◆ PROBLEM TO SOLVE ◆
Write out the material in full, matching each line exactly.

◆ RECORDS PROVIDED ◆
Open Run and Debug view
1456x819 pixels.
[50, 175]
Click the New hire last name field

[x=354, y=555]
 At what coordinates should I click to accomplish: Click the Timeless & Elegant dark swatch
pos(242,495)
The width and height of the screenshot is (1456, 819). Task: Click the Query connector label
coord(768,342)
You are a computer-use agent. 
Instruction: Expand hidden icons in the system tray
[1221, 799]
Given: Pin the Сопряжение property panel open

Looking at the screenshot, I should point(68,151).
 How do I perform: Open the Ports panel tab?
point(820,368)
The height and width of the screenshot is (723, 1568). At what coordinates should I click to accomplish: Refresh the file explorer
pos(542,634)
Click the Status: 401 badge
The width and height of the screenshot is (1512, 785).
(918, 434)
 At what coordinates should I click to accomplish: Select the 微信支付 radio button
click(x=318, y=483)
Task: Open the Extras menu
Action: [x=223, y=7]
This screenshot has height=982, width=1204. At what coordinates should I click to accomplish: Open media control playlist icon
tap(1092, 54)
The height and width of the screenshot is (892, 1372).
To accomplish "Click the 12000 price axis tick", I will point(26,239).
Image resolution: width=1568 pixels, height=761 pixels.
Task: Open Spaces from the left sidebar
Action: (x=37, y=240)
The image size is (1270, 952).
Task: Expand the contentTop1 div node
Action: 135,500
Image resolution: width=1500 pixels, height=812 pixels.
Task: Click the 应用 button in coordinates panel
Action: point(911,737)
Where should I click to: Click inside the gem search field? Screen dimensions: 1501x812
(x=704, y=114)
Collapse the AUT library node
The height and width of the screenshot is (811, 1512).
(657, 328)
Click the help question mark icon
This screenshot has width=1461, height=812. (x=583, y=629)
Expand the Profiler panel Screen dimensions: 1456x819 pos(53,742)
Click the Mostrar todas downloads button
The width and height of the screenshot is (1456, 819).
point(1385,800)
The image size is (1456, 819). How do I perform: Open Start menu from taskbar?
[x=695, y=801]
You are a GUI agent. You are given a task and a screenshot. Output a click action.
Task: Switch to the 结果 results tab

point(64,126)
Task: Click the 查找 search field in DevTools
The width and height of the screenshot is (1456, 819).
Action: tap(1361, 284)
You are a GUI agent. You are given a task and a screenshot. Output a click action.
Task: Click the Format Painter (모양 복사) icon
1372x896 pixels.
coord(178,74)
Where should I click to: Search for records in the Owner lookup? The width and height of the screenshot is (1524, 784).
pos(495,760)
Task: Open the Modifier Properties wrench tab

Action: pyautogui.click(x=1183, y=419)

◆ ANSWER TO THE EXERCISE ◆
Open Run and Debug view
1456x819 pixels.
[50, 175]
Click the New hire last name field

[x=354, y=555]
 At what coordinates should I click to accomplish: Click the Timeless & Elegant dark swatch
pos(242,495)
The width and height of the screenshot is (1456, 819). Task: Click the Query connector label
coord(768,342)
You are a computer-use agent. 
Instruction: Expand hidden icons in the system tray
[1221, 799]
Given: Pin the Сопряжение property panel open

Looking at the screenshot, I should point(68,151).
 How do I perform: Open the Ports panel tab?
point(820,368)
The height and width of the screenshot is (723, 1568). At what coordinates should I click to accomplish: Refresh the file explorer
pos(542,634)
Click the Status: 401 badge
The width and height of the screenshot is (1512, 785).
(918, 434)
 At what coordinates should I click to accomplish: Select the 微信支付 radio button
click(x=318, y=483)
Task: Open the Extras menu
Action: [x=223, y=7]
This screenshot has height=982, width=1204. At what coordinates should I click to accomplish: Open media control playlist icon
tap(1092, 54)
The height and width of the screenshot is (892, 1372).
To accomplish "Click the 12000 price axis tick", I will point(26,239).
Image resolution: width=1568 pixels, height=761 pixels.
Task: Open Spaces from the left sidebar
Action: (x=37, y=240)
The image size is (1270, 952).
Task: Expand the contentTop1 div node
Action: 135,500
Image resolution: width=1500 pixels, height=812 pixels.
Task: Click the 应用 button in coordinates panel
Action: point(911,737)
Where should I click to: Click inside the gem search field? Screen dimensions: 1501x812
(x=704, y=114)
Collapse the AUT library node
The height and width of the screenshot is (811, 1512).
(657, 328)
Click the help question mark icon
This screenshot has width=1461, height=812. (x=583, y=629)
Expand the Profiler panel Screen dimensions: 1456x819 pos(53,742)
Click the Mostrar todas downloads button
The width and height of the screenshot is (1456, 819).
point(1385,800)
The image size is (1456, 819). How do I perform: Open Start menu from taskbar?
[x=695, y=801]
You are a GUI agent. You are given a task and a screenshot. Output a click action.
Task: Switch to the 结果 results tab

point(64,126)
Task: Click the 查找 search field in DevTools
The width and height of the screenshot is (1456, 819).
Action: tap(1361, 284)
You are a GUI agent. You are given a task and a screenshot. Output a click action.
Task: Click the Format Painter (모양 복사) icon
1372x896 pixels.
coord(178,74)
Where should I click to: Search for records in the Owner lookup? The width and height of the screenshot is (1524, 784).
pos(495,760)
Task: Open the Modifier Properties wrench tab

Action: pyautogui.click(x=1183, y=419)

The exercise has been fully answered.